The report calls for a Cabinet Office minister to be designated as cyber security lead who would assemble the necessary resources in public and private sectors in a war situation. He or she should be empowered to hold departmental ministers to account.
Chair of committee Margaret Beckett MP said: “We are struck by the absence of political leadership at the centre of Government in responding to this top tier national security threat.
“It is a matter of real urgency that the Government makes clear which Cabinet minister has cross-government responsibility for driving and delivering improved cyber security, especially in relation to our critical national infrastructure.
“There are a whole host of areas where the Government could be doing much more, especially in creating wider cultural change that emphasises the need for continual improvement to cyber resilience across CNI sectors.”
According to the Report on Cyber Security of the UK’s Critical National Infrastructure, the UK’s CNI is a natural target for a major cyber attack because of its importance to daily life and the economy. But it says the Government has not fully faced up to the nature of the threat, particularly the speed with which it is changing.
“Fast changing threats and the rapid emergence of new vulnerabilities make it impossible to secure CNI networks and systems completely,” the report says.
“Continually updated plans for improving CNI defences and reducing the potential impact of attacks must therefore be the ‘new normal’ if the Government and operators are to be agile in responding to this changing environment and in taking advantage of constant technological innovation.

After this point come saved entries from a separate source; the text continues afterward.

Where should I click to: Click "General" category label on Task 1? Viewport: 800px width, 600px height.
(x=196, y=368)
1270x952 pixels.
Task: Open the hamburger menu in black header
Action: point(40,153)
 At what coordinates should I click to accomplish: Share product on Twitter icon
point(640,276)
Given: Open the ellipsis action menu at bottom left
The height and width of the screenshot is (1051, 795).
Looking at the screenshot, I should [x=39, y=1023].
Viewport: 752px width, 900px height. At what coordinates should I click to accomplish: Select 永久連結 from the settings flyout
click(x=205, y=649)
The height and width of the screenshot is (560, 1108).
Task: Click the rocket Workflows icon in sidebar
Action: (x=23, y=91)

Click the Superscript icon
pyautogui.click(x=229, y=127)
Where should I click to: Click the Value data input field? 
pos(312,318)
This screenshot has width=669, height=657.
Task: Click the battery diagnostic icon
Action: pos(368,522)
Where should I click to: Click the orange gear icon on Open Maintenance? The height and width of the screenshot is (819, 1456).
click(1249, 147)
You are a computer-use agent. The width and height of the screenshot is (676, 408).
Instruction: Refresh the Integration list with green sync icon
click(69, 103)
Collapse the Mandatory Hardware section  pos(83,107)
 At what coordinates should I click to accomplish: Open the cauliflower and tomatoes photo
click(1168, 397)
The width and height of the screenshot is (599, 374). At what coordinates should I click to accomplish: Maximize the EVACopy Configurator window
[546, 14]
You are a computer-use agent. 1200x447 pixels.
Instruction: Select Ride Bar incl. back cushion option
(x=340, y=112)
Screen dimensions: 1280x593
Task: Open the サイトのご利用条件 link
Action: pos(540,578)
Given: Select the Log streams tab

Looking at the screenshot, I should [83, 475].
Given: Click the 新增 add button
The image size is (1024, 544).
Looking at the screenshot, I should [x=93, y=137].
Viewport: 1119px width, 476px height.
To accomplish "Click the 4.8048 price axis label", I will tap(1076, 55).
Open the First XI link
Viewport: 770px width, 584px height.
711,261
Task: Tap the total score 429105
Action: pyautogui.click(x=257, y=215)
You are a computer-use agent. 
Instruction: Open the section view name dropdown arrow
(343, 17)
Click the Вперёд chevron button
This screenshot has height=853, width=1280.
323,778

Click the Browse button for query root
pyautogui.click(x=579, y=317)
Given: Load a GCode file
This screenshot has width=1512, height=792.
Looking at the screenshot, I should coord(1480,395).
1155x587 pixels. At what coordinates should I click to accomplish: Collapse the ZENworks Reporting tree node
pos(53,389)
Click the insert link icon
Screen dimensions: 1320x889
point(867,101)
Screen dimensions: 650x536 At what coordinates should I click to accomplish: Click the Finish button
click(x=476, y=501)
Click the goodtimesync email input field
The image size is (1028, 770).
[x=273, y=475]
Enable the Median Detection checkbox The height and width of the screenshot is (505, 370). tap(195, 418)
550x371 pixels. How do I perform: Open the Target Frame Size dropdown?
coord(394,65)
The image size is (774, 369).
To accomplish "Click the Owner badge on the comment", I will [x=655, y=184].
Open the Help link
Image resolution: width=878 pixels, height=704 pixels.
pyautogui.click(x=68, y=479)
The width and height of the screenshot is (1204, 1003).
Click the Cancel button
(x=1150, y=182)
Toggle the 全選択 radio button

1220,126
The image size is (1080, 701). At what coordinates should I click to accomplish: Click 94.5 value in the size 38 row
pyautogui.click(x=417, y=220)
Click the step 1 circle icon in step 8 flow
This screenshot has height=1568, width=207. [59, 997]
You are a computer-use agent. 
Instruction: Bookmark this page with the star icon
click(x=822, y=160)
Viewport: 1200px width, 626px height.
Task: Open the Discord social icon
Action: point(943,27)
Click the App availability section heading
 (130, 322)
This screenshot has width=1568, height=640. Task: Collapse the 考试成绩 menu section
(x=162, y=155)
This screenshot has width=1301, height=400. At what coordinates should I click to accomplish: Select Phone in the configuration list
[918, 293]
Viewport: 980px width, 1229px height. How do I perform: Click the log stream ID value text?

“Building the resilience of CNI to cyber attacks in this way will make it harder for an attacker to achieve their objective - whoever that attacker may be, whatever their motive and however they choose to attack.”
Demand on NCSC
A major criticism is that, while the National Cyber Security Centre (NCSC) has been set up as a national technical authority on the issue, its current capacity is being outstripped by the demand for its services. Its effectiveness will be limited unless it has access to the experts it needs in the numbers it requires.
In response, the report says the Government should publish a plan for the institutional development of the NCSC over the next decade, taking account of anticipated technological progress and setting out the resources and range of skills and expertise that the NCSC is likely to need.
Another problem is that a tightened regulatory regime – notably with the Network and Information Systems Regulation – will not be enough to raise the level of cyber preparedness across all 13 CNI sectors.
This could be remedied partly by establishing a plan for the development of threat and intelligence led penetration tests and roll it out across all CNI sectors.
Another recommendation is that the next National Cyber Security Strategy, due for publication in 2021, should be informed by a mapping of the key interdependencies between CNI sectors—and therefore of national level cyber risk to CNI—which the Government should complete as soon as possible and keep under continual review.
Its priorities should also take account of the CNI sectors’ respective maturity in terms of cyber resilience and the varying levels of Government influence over operators in each sector.
The report also calls for the Government to immediately commission research on why the market has failed to improve the resilience of the CNI, resume publishing annual reports of the National Cyber Security Programme.
Beckett added: “The Government should be open about our vulnerability and rally support for measures which match the gravity of the threat to our critical national infrastructure.”